Source passage:
▬▬▬▬▬▬▬▬▬▬

Friday, February 06, 2026

Friday poetry challenge: Scarfing up the rhymes

I walked out the door this morning to find my face being pelted by invisible precipitation, sharp little pellets that looked like nothing and sounded like dry rice being poured into a saucepan. What do you call this stuff? Not quite sleet, not quite snow, not quite freezing rain, just one more manifestation of this never-ending winter. When I was halfway to campus it turned to snow, and by the time I'd parked the campus sidewalks, which had only recently been cleared of ice and snow, were once again covered in white.

At least it's not windy, I told myself. At least the temperature is in double digits for a change. At least I'm well bundled up. But now, thanks to the New York Times, I have to think about yet another winter-weather hazard: looking old. Yes: a prominent headline asks "Does Your Winter Scarf Make You Look Old?" Apparently people with way too much time on their hands are out there in the blizzard obsessing over what sorts of scarves people wear and how those scarves are tied. One fashion expert avers that scarves that look "buttoned-up" make people look old while those tied more casually make wearers appear youthful; further, the Scarf Mafia asserts that "it's impossible to make an infinity scarf look relaxed and chill."

Do you know what what else does not look "relaxed and chill"? A person who has slipped on a pile of snow and landed SPLAT on the sidewalk. It happened this morning--not to me, for a change--and the victim, though well buttoned-up, looked neither youthful nor decrepit but simply embarrassed. Good thing the Scarf Mafia wasn't here to offer helpful suggestions: "Here, let me fix your scarf so you'll look more youthful while lying on the ground--or better yet, take advantage of this little hiatus to knit yourself a triangular scarf. So much less stodgy!"

▬▬▬▬▬▬▬▬▬▬

Information provided:

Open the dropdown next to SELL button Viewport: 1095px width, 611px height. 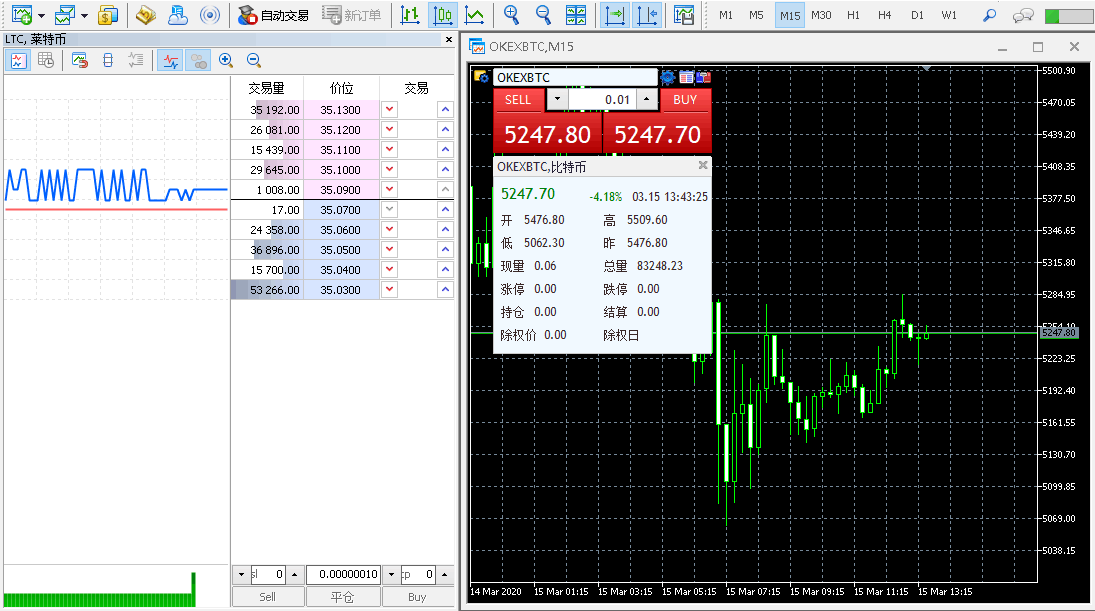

▬▬▬▬▬▬▬▬▬▬

Directive 1:
In the blog post about winter scarves, reproduce the passage starting with "Friday poetry challenge: Scarfing" and going on through "covered in white.".
Directive 2:
Answer these questions from the blog post about winter scarves.
(a) What did the sharp little pellets sound like?
(b) Which newspaper ran the headline about winter scarves?
(c) According to the fashion expert, how do scarves that look "buttoned-up" make people look?

Written reply 1:
Friday poetry challenge: Scarfing up the rhymes

I walked out the door this morning to find my face being pelted by invisible precipitation, sharp little pellets that looked like nothing and sounded like dry rice being poured into a saucepan. What do you call this stuff? Not quite sleet, not quite snow, not quite freezing rain, just one more manifestation of this never-ending winter. When I was halfway to campus it turned to snow, and by the time I'd parked the campus sidewalks, which had only recently been cleared of ice and snow, were once again covered in white.

Written reply 2:
(a) Like dry rice being poured into a saucepan.
(b) The New York Times.
(c) Old.